Bioshock’s splicers as ‘computational others’


My probe into BioShock’s splicers has finally been published in a magnificent special issue of Nordlit, entitled Manufacturing Monsters. In the article, I explore the relationship between video game monstrosity, production processes, and the kinds of simulated worlds that games tend to represent. I argue that all video game enemies are “always already monsters” by the virtue of being simulate, machinic beings.

The abstract follows:

Always Already Monsters—BioShock’s (2007) ‘Splicers’ as Computational Others

The article explores the manufacturing of monsters in video games, using the case of the influential 2007 first-person shooter BioShock, and ‘splicers’—its most numerous, zombie-like enemies. I combine two methodological perspectives on the ‘manufacturing’ of splicers by analyzing [a] the title’s developer commentary and other official paratexts to trace the design of splicers, and [b] the game’s embedded narrative to reconstruct the diegetic backstory of splicers.
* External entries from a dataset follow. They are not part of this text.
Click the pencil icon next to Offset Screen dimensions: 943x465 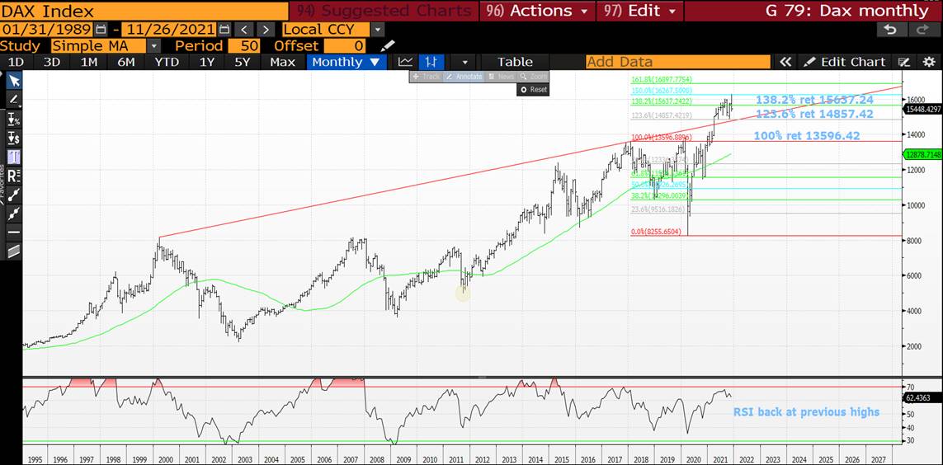click(x=388, y=45)
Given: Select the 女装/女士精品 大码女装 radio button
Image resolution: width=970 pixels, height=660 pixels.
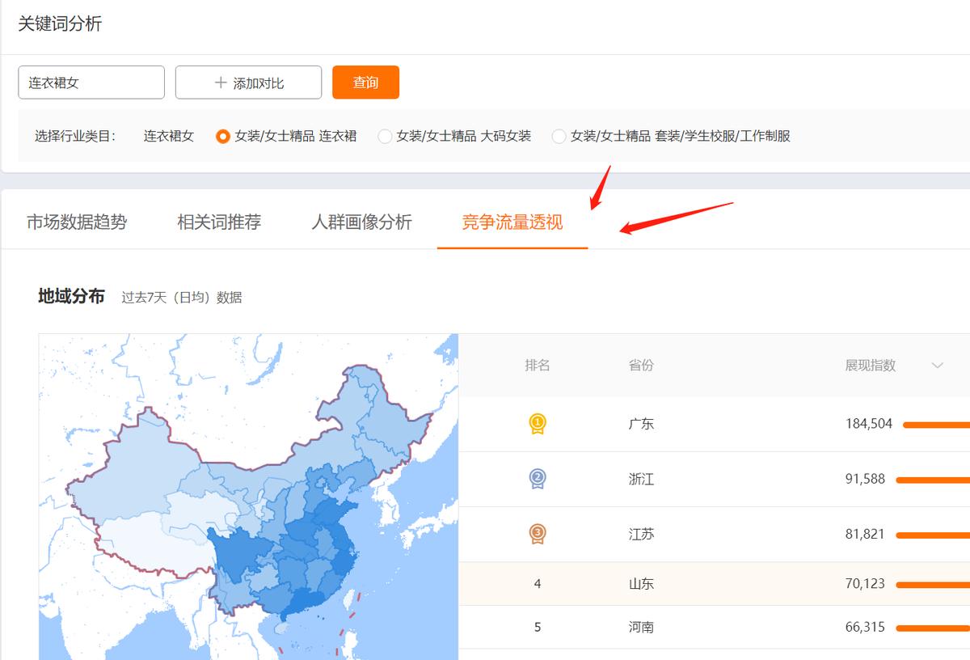Looking at the screenshot, I should click(385, 137).
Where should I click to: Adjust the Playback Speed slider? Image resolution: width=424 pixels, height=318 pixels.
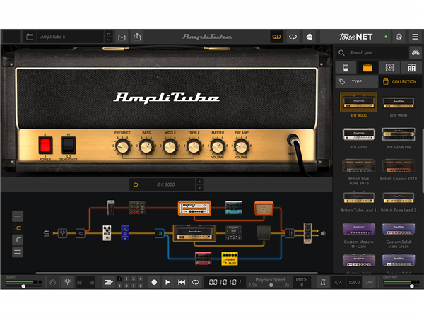pos(270,285)
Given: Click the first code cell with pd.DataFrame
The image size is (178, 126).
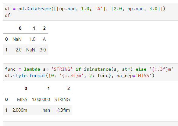Looking at the screenshot, I should point(91,12).
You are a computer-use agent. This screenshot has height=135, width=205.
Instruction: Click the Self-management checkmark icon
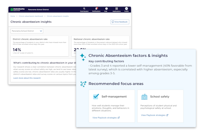(x=96, y=97)
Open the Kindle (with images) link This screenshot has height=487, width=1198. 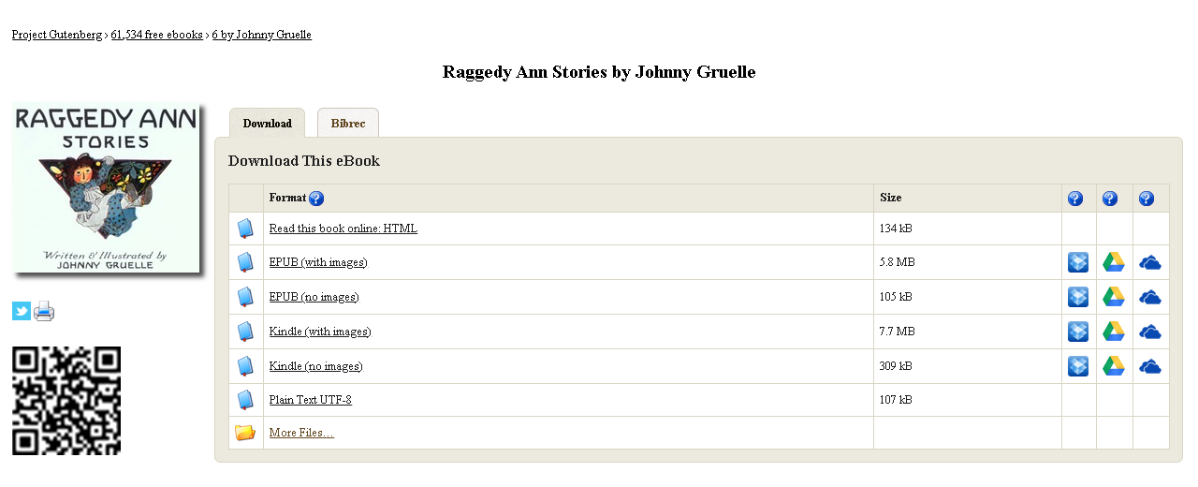point(319,332)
I argue that video game enemies, including splicers, are ‘computational others’, who may appear human on the level of representation, but whose behavior is machinic, and driven by computational algorithms. To justify the paradoxical relationship between their human-like representation and machinic behavior, BioShock includes an elaborate narrative that explains how the citizens of the underwater city of Rapture were dehumanized and transformed into hostile splicers. The narrative of dehumanization, explored following Haslam’s dehumanization theory (2006), includes [a] transforming splicers into atomized creatures by depriving them of political power and social bonds, [b] creating fungible and interchangeable enemies through splicers’ masks and bodily disintegration, [c] justifying splicers’ blindness to context and their simplistic behavior by portraying them as mentally unstable addicts. The article concludes that all video game enemies are inherently monstrous, and that critique of video game representation should focus on how games fail to make monsters human, rather than how games render humans monstrous or dehumanized.

This was a tough article to write, because I haven’t written a close reading for a while, and – to make it even more difficult – I wanted to complement my textual analysis with a production perspective. In the end, I’m very happy with the article and it does a good job representing my thinking about monsters in video games.